Девочки пошептались, и Настя сказала:
— Вот невидаль! Юность — это у всех, кто еще не взрослый. И у барина была такая пора в жизни и у благочинного. А дед Лукьян? Мы его стариком привыкли видеть, но и он был мальчишкой. Только жил совсем иначе, чем барин. И юность была, да не та. А у нас и совсем по-другому. Вы не смейтесь, а мы с Асей и с Полей договорились: назвать надо «Красная молодежь».
Так и решили.
Но не успела Ася переписать журнал набело, все в классе пошло прахом.
Кто занес эту проклятую испанку? Ни у кого и в голове не было. Вновь запахло можжевельником на размякшей предвесенней дороге, и на колокольне каждый день стал уныло звонить щербатый похоронный колокол: бом… бом… бом!
Раньше других слег Игнатий Петрович Голощапов. Ездил он в Сухиничи, получил для бесплатных школьных завтраков два мешка овсянки и бочонок повидла. А по пути сделал остановку в Колодезях: взял на бывшей бойне фон Шлиппе коровьи хвосты.
Хотел отведать, что за суп из этих тощих хвостов, да не успел: разморило его, раскинуло пластом. И стал он бороться со смертью.
Увела к себе больного дядю Сашу бесшабашная Аниска. Попоила три дня мятным отваром своего любезного и свалилась на лавку, неподалеку от него.
Почти без дыхания пролежала семь дней Клавдия Алексеевна и теперь двигалась по просторному дому с еловой палкой: что-то повредила у нее в ногах злая болезнь.
Софья Феликсовна забрызгала полы и парты карболкой и навесила на школьной двери большой замок. Видели ее то в селе, то в деревне по соседству. Появлялась она то в одной хате, то в другой и говорила с больным сквозь марлевую тряпку, которая закрывала ей рот и нос. И всем ребятам велела она жечь дома можжевельник, на улицу зря не выбегать, перед сном запихивать в нос ненадолго дольку лука или чеснока: лекарств в больнице не было.

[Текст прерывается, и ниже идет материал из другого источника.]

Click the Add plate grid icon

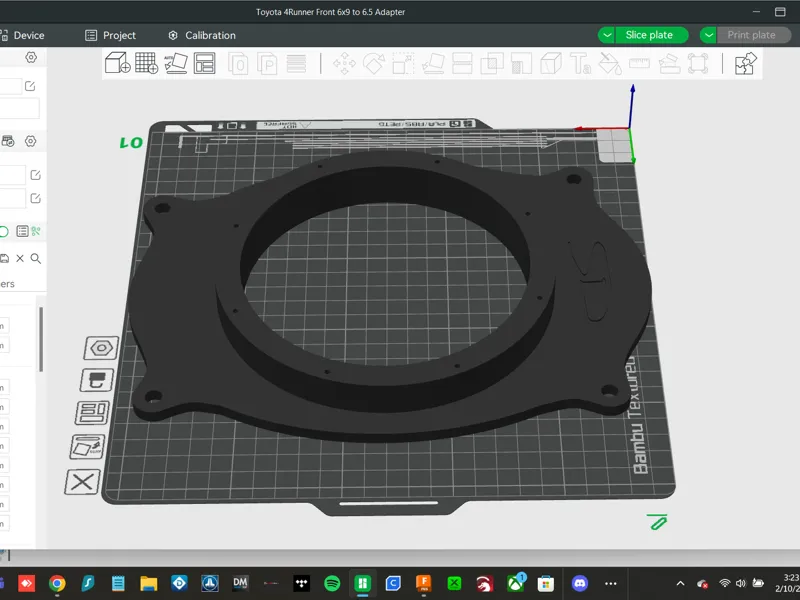coord(146,63)
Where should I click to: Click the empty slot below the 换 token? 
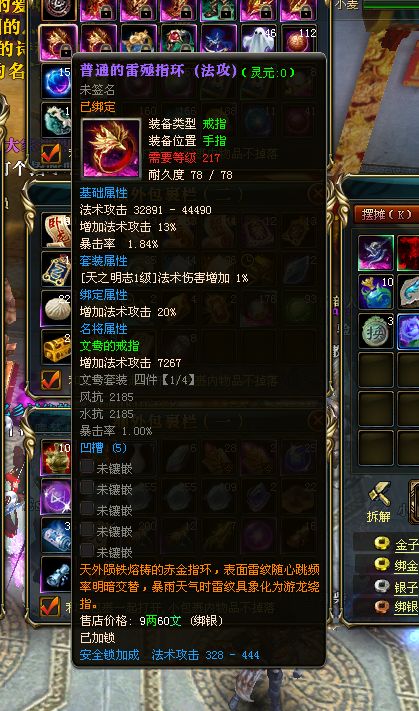[376, 370]
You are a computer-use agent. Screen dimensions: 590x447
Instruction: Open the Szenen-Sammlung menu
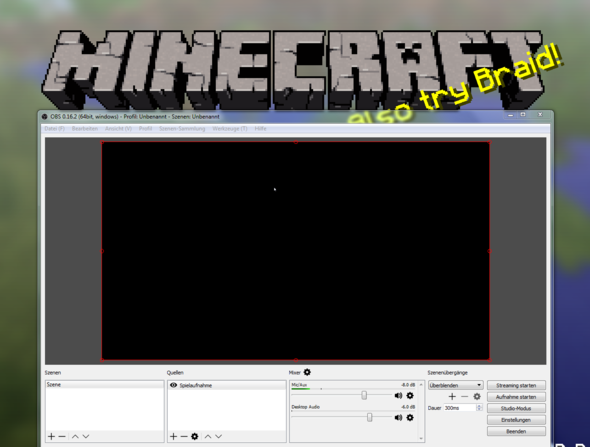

Но Димке не пришлось сидеть дома: тяжело слег дед Лукьян. Вместе с Колькой отпаивал он деда липовым отваром, менял на нем мокрые рубахи.
Девять дней и ночей провели друзья у изголовья Лукьяна Ладушкина: жгли можжевельник, палили лучину. И когда затихал дед, напеременку читали романы слепого Жюля Верна и хоть на миг уносились мечтой к далеким планетам и совершали неближний рейс в подводное царство.
Но пришел на порог благочинный, начадил по всей хате кадилом, привычно сунул деду в иссохшие, почти неживые руки тонкую восковую свечку и забормотал молитву. С этим и отошел Лукьян Анисимович в тот страшный и загадочный мир, «где несть болезни, печали, воздыхания, но жизнь бесконечная».
Раскопали ребята заступом мерзлую землю рядом с могилой деда Семена, сколотили домовину из сосновых горбылей. И вырос на кладбище маленький холмик, едва прикрытый мокрым, грязным снежком.
— Не могу! Убегу! — Колька глядел на Димку стеклянными глазами, стиснув виски ладонями.
Через неделю слег Димка. Разломило ему руки и ноги, песком засыпало глаза, тисками сдавило лоб. А по ночам стали набегать кошмары: тянул к нему костлявые руки дед Семен из-под крышки гроба, что-то шептал в ухо дед Лукьян. Отцу оторвало голову снарядом. Мать почему-то прыгала по кухне на одной левой ноге. Колька сделался, как студень, лег на печку и — высох. А у Сережки раздуло живот, как у того буржуя на стрельбище. И ходил Сережка на тонких ножках и бахвалился:
— А я Димку съел. Все равно ему не жить!
Димка метался по койке и все хотел куда-то убежать.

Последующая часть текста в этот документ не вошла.